> What is being asked
Across the listing below, count the lines holding "will". State the number and nothing more.

> Data supplied

--

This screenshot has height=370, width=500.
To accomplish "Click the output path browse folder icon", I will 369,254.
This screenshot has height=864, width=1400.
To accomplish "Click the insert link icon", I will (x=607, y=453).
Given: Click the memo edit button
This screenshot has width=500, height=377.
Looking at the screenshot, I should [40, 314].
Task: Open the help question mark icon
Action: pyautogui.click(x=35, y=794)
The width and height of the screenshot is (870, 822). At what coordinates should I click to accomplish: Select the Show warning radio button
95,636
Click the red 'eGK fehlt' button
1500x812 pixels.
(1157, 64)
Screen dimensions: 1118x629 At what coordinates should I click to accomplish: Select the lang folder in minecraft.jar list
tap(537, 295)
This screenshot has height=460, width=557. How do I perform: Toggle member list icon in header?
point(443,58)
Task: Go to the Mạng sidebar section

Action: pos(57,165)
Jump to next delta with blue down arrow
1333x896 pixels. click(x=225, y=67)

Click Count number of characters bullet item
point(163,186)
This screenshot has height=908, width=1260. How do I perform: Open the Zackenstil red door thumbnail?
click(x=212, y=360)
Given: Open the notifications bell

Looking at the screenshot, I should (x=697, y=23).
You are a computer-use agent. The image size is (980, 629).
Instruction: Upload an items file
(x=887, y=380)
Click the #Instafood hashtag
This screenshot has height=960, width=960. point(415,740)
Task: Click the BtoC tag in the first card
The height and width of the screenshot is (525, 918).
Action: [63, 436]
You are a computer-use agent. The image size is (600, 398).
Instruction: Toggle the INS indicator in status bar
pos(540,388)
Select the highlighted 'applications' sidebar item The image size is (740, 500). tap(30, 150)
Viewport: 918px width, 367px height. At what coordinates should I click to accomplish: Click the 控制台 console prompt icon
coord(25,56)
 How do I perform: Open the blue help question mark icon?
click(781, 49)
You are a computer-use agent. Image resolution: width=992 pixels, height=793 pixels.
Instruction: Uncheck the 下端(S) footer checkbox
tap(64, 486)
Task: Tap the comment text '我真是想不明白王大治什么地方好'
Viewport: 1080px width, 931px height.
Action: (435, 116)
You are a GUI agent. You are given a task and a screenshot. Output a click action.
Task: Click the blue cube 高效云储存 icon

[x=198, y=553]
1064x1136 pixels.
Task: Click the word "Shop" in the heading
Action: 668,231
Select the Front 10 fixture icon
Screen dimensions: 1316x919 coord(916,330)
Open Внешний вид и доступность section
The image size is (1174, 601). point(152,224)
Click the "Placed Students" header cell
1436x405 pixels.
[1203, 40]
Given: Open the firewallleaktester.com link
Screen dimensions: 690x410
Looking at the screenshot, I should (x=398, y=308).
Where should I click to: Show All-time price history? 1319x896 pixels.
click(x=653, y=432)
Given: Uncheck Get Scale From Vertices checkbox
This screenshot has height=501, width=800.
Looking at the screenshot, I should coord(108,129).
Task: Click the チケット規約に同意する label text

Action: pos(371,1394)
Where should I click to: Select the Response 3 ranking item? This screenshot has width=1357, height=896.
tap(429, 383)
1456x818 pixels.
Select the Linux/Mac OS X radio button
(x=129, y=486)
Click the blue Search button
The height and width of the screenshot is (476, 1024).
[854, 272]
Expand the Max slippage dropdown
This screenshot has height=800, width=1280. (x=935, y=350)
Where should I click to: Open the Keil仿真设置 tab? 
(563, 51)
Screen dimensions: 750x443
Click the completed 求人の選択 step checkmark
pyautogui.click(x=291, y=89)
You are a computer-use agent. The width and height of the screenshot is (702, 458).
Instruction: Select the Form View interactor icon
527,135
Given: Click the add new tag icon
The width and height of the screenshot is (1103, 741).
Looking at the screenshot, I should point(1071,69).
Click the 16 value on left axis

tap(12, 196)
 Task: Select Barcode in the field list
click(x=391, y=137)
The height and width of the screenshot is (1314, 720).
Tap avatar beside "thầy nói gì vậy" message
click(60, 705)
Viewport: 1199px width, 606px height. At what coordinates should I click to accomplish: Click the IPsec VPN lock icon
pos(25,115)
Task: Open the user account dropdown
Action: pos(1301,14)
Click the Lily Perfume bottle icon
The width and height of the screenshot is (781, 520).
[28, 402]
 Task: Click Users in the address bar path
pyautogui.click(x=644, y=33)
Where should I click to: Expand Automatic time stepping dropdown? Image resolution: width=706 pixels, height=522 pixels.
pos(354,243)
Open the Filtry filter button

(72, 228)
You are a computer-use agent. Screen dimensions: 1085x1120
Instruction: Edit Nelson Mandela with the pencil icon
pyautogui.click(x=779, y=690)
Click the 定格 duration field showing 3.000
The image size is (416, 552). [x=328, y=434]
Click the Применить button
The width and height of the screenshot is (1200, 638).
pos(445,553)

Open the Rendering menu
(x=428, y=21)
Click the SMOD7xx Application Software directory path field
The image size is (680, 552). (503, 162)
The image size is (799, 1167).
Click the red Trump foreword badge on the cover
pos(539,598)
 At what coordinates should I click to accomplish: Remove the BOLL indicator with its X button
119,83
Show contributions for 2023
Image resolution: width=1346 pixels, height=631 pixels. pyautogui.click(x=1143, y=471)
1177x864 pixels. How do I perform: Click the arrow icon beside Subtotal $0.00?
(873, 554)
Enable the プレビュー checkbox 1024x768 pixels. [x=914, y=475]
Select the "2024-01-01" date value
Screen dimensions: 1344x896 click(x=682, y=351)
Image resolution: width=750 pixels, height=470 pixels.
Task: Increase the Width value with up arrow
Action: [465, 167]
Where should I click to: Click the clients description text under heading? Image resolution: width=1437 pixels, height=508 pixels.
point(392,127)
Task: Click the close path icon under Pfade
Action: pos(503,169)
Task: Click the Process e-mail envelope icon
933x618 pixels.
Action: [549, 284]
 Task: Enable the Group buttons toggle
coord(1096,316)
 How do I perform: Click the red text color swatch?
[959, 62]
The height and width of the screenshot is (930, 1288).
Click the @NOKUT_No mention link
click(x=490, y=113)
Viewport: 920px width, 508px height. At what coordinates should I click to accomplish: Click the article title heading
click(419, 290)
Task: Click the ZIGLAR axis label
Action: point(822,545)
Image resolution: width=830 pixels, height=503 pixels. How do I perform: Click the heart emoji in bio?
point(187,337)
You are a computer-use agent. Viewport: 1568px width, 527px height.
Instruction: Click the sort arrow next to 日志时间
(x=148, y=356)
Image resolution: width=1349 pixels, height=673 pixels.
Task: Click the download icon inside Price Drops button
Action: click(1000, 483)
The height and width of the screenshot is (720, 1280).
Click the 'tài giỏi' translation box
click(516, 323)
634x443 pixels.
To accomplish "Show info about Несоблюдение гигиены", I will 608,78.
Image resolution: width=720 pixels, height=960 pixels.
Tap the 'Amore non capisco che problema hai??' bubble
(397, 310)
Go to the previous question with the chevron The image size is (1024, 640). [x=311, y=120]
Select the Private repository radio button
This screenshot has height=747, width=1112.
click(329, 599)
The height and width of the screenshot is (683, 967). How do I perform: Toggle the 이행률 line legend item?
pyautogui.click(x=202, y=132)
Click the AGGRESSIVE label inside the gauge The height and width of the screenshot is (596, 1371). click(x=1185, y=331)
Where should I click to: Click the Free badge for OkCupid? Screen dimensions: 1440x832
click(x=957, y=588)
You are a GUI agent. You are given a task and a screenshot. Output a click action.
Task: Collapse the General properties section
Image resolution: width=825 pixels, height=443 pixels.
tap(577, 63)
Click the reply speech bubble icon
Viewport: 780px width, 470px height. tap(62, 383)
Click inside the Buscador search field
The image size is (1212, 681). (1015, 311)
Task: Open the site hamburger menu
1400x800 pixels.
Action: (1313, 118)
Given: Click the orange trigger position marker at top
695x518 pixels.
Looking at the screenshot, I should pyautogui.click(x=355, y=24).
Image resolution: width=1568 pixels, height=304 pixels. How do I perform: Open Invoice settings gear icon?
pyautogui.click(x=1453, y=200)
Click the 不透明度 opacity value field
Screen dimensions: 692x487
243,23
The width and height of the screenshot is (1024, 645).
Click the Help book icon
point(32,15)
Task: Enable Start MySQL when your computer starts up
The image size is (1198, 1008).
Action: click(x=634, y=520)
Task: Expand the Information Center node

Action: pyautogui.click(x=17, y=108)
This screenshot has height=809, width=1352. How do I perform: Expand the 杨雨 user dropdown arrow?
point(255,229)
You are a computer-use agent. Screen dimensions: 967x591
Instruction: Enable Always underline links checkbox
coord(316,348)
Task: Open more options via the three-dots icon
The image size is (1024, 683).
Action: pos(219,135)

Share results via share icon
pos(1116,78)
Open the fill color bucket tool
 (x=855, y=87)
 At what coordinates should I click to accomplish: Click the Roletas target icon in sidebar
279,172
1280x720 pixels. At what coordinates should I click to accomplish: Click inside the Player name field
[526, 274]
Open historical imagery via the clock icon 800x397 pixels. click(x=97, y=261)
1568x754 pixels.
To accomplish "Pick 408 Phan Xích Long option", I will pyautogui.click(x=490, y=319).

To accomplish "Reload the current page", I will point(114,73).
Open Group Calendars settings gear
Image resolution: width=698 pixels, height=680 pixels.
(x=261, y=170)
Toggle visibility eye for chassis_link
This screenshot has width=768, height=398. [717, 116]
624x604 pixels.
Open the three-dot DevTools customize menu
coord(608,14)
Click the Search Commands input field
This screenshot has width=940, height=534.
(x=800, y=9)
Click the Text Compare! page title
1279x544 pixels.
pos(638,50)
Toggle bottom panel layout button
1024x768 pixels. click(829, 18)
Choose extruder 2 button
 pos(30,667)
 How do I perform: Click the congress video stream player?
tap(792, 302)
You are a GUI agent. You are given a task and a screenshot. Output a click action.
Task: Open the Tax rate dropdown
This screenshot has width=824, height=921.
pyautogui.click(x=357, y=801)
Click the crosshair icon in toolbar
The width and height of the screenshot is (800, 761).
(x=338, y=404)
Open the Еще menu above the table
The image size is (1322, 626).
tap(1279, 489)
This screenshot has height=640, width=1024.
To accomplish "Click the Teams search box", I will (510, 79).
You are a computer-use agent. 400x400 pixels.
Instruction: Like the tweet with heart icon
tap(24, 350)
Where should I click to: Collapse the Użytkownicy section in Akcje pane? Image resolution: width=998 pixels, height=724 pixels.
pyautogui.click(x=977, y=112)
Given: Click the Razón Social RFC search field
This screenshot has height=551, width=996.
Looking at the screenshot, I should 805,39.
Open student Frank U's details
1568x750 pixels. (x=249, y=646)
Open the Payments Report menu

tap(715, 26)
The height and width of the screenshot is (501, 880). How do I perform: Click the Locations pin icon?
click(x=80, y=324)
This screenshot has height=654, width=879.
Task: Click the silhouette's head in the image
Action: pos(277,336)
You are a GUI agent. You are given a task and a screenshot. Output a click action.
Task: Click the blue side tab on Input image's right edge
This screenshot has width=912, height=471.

--

> Task response
6